INFORMATION:
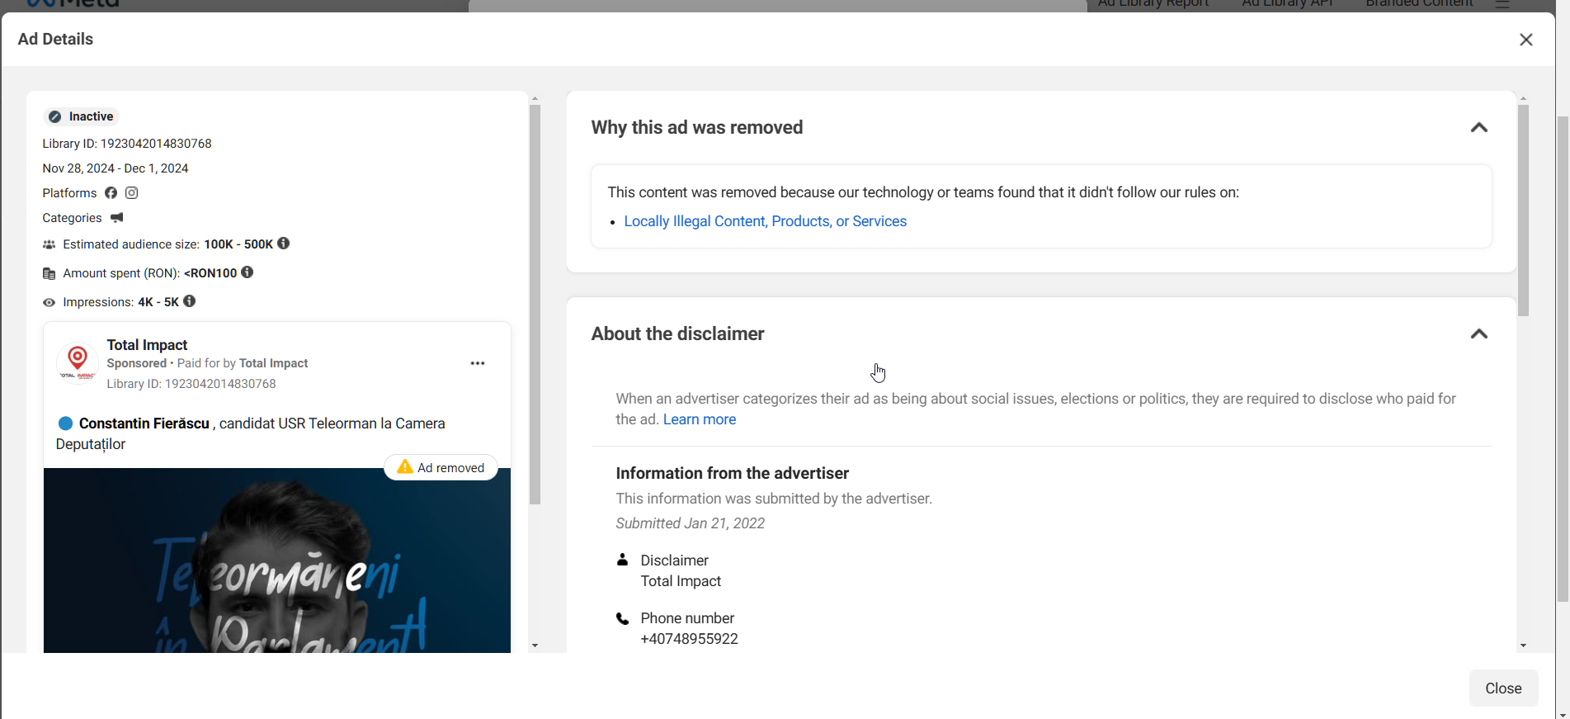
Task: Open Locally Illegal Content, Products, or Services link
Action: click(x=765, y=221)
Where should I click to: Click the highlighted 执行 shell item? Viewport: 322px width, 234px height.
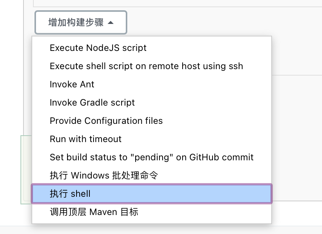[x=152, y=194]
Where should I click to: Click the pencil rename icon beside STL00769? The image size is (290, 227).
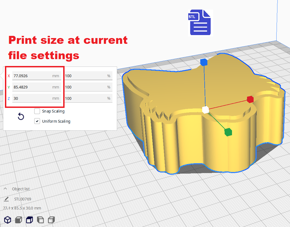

PROBLEM TO WORK ON:
With the pictures left out, give again exactly the lines from the one with "Where should I click to: Click the highlighted" through the end of the data, both included.

ANSWER TO THIS PROBLEM:
Where should I click to: Click the highlighted 执行 shell item? Viewport: 322px width, 234px height.
[x=152, y=194]
Where should I click to: Click the pencil rename icon beside STL00769? The image size is (290, 227).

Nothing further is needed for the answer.